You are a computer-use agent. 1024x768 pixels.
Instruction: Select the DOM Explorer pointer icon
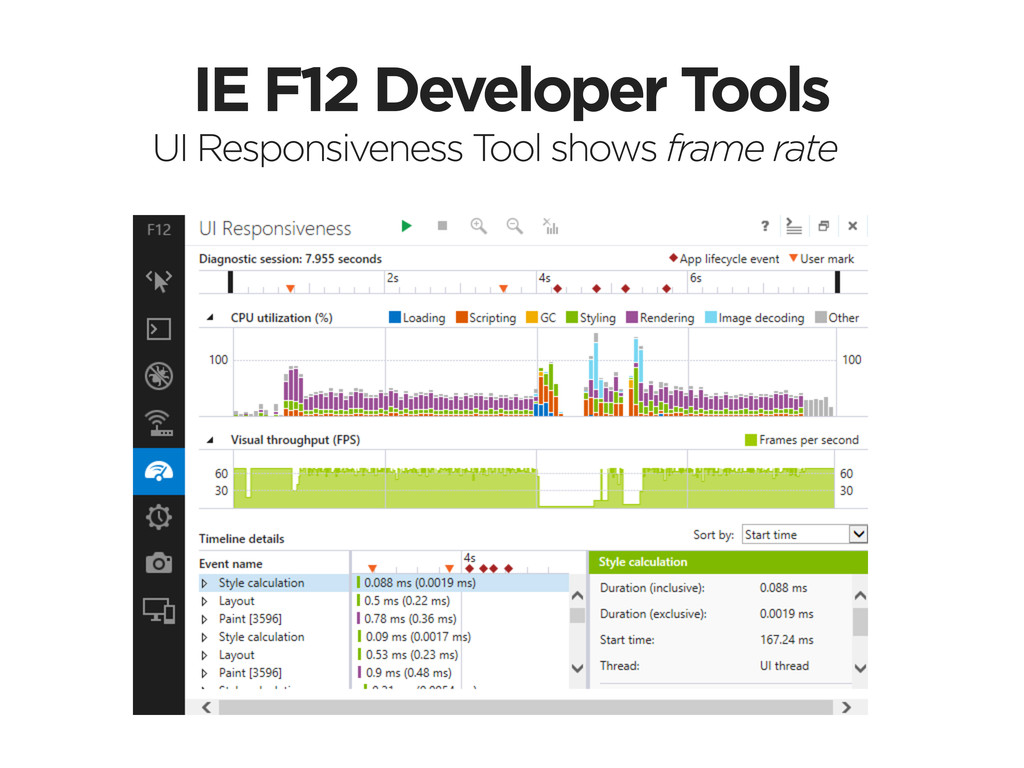tap(159, 281)
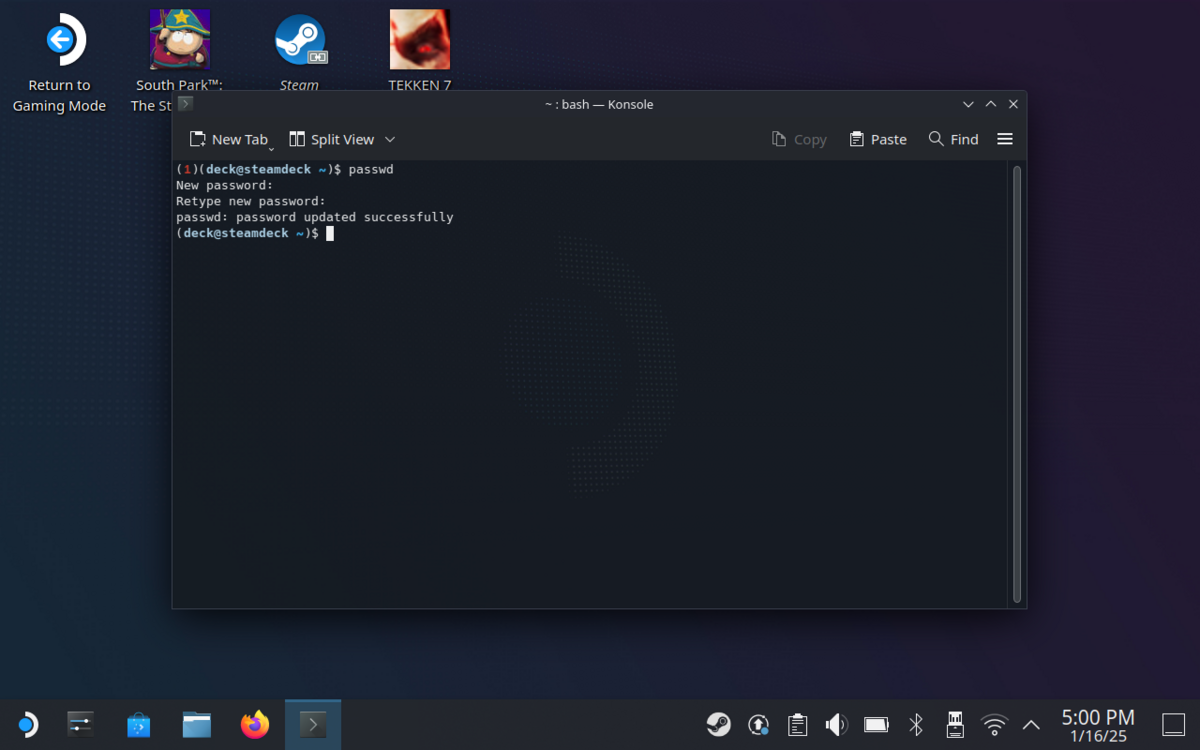Expand the Split View dropdown arrow
This screenshot has height=750, width=1200.
(x=390, y=139)
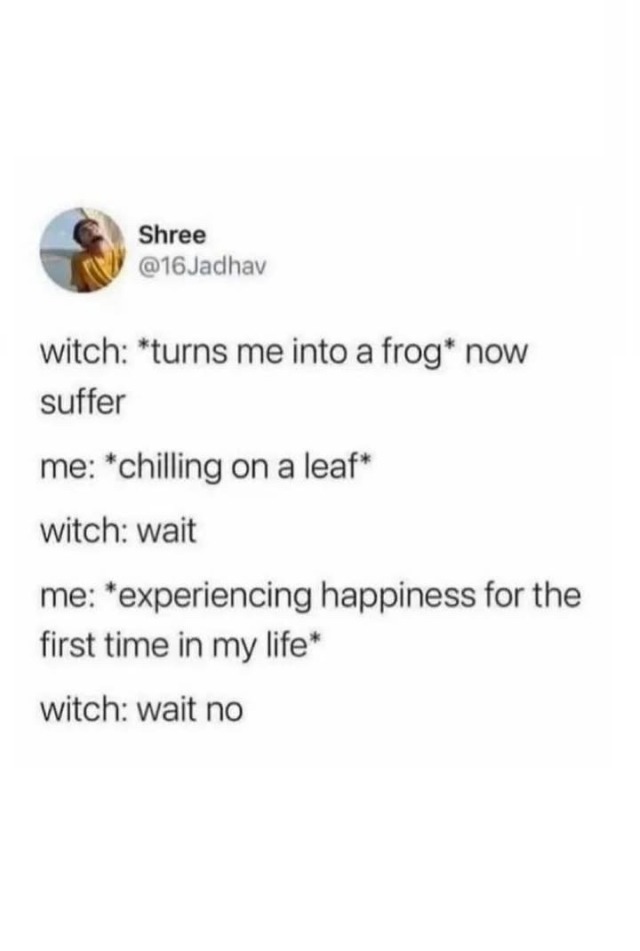The image size is (640, 951).
Task: Click the word 'happiness' in the tweet
Action: point(397,597)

○ ○ ○ ○ ○ ○ ○

● Work request
Which lines run from the one containing "Instruction: Select the" through the last line of the entries above? Output them exactly, both ends included, with no pictures.

● Your solution
Instruction: Select the DOM Explorer pointer icon
tap(159, 281)
Expand the Split View dropdown arrow
This screenshot has height=750, width=1200.
(x=390, y=139)
The image size is (640, 951).
Task: Click the word 'happiness' in the tweet
Action: point(397,597)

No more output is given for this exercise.